Questions
a – Please repeat the part of the interview starting with "KREBS: Yeah, it's" and going on through "headed to my house.", and swap "drugs" for "package".
b – According to the interview, in what city was the Ukrainian fraudster running a credit card fabrication factory?

Page extract
□ □ □ □ □ □ □
KREBS: Right. So at the time, I really didn't know much about who was behind this. But I did notice that there was an individual - this was probably spring of 2013 - an individual on twitter started sending me really nasty and malicious tweets and some of his Russian speaking buddies also started sending the same things. And then he changed his Twitter profile to be, you know, a picture of an action figure holding up my severed head. And then it was a picture of my face with Gestapo uniform and, you know, male genitalia next to it or whatever. And so I was like OK, what is going on? And this guy starts really harassing me. And I figured out that the guy who was harassing me actually was an administrator of a very exclusive cybercrime forum that caters to Russian and Ukrainian criminals, who essentially do all kinds of card fraud and identity theft. And I worked with a source of mine who was able to essentially get me access to his forum, which was no small feat. But it was none too soon because it became very clear that he was in the middle of hatching a plan to send heroin to my house. So his goal was to - he took up a collection of other crooks on the forum and I think they collected like two bitcoins, which at the time was, I don't know, you know, about $1000. And they went on the Silk Road, which is a, you know, it's a place where you can buy heroin on the Internet essentially, or guns or whatever you want. And they...
GROSS: It's like a black-market site.
KREBS: Yeah, it's a black-market - a black-market bazaar. So they - their plan was to send the drugs to my home and then, you know, call the police when it arrived and say oh, the drugs are well hidden. You know, make sure you search his house really well. And spoof a call from my neighbor's, basically saying, you know, Krebs' got people coming in and out of the house at all hours. He's - you know - he's been, like, lazing around the porch, we're really not sure, we think he's on drugs. And now he's, you know, buying drugs. Well, so thankfully I was able to sort of track this scheme as it was unfolding. They even put the tracking number for the shipment in the forum posting, which - so I could track the drugs as they were headed to my house.
I called the police and said look, I'm not a druggie (laughing), you know, and here's how you know. I think - I'll never forget the cop came out to take a report and I'm showing all these screenshots and say, you know, believe - just trust me, OK? I know it's in Russian, but this is what they're saying. And, you know, you could see the pictures of the heroin and the guy they're buying them from. The guys just shaking his head the whole time. And I - you know - he takes the report and he's like all right, give me a call when the drugs come and we'll pick them up, you know. I said OK. He goes - I'll never forget it - he goes - I said - I said all right well, thanks for coming, be safe. And I hear him mutter as he's walking out the door - yeah, I'm not the one getting Russians sending drugs to my house, you know.
(LAUGHTER)
KREBS: Anyway, they did show and I called the cops. They came and picked them up and that was that. And then I - yeah I got really curious, as you can imagine, about - all right, who was this jokester that sent drugs to my house? And - like, I wanted to know who he was in real life. And it really wasn't super difficult to figure that out. I figured out he was a Ukrainian fraudster who was actually living in Italy with his wife and young boy and he was running a card - a credit card fabrication factory in Naples. And I shared this information some friends who shared it with some other friends, I think. And a few weeks ago, got a heads up that basically this guy, who went by the name "The Fly," you know, that he'd been arrested. And so that was kind of a cathartic moment for me (laughing).
GROSS: It must have given you great relief too because after - after you reported him to the police, he sent a floral cross to your wife.
□ □ □ □ □ □ □
Stored data
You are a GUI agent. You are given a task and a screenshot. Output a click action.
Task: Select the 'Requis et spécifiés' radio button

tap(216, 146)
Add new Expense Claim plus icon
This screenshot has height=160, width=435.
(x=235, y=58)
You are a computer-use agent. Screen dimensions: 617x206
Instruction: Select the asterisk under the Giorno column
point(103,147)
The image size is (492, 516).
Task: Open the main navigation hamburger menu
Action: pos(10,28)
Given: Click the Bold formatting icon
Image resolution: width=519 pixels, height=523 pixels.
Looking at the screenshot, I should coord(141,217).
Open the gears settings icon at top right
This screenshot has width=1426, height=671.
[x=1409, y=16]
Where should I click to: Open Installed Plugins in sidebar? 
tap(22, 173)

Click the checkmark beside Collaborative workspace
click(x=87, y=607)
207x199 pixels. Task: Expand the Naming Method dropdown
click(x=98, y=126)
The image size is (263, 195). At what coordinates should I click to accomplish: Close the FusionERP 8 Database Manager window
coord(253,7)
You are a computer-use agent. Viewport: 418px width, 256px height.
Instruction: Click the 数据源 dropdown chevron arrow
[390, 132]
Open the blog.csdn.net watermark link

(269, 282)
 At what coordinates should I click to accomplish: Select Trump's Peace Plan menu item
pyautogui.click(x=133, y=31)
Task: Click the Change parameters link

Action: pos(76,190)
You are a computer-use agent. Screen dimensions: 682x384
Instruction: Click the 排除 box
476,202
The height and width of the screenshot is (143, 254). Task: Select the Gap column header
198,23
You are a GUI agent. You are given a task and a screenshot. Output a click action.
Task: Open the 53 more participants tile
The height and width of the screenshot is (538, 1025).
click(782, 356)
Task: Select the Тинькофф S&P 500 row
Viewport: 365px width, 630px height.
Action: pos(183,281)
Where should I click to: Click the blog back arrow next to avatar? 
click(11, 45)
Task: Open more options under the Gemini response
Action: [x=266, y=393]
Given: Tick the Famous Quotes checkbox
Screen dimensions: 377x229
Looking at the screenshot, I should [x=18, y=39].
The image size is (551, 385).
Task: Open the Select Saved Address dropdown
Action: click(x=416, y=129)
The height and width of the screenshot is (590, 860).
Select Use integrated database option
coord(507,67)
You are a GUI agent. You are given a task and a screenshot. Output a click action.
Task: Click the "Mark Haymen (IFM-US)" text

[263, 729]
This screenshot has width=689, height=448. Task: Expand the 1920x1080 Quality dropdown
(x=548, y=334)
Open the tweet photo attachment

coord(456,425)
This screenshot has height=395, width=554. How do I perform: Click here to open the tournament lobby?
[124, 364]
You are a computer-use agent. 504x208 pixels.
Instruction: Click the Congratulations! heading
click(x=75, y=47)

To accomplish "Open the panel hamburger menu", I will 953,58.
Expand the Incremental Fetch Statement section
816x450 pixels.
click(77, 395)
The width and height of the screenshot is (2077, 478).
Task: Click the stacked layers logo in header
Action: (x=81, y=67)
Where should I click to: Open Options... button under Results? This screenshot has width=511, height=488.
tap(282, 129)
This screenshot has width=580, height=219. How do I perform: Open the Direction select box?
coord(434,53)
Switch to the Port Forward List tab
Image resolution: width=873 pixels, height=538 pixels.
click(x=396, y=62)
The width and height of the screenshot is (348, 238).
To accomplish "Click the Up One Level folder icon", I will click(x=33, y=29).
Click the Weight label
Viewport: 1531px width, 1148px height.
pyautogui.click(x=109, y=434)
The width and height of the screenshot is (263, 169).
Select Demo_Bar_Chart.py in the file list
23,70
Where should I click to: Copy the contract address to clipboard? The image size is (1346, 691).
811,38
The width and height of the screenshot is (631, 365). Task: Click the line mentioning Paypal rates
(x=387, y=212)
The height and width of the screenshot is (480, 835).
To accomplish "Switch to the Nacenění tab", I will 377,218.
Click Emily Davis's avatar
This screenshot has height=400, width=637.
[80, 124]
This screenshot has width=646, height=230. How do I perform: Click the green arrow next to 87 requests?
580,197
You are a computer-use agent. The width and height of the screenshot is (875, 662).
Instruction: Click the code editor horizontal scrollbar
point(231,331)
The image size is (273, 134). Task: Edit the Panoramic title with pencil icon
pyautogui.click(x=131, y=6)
□ □ □ □ □ □ □
Responses per task
a –
KREBS: Yeah, it's a black-market - a black-market bazaar. So they - their plan was to send the package to my home and then, you know, call the police when it arrived and say oh, the package are well hidden. You know, make sure you search his house really well. And spoof a call from my neighbor's, basically saying, you know, Krebs' got people coming in and out of the house at all hours. He's - you know - he's been, like, lazing around the porch, we're really not sure, we think he's on package. And now he's, you know, buying package. Well, so thankfully I was able to sort of track this scheme as it was unfolding. They even put the tracking number for the shipment in the forum posting, which - so I could track the package as they were headed to my house.

b – Naples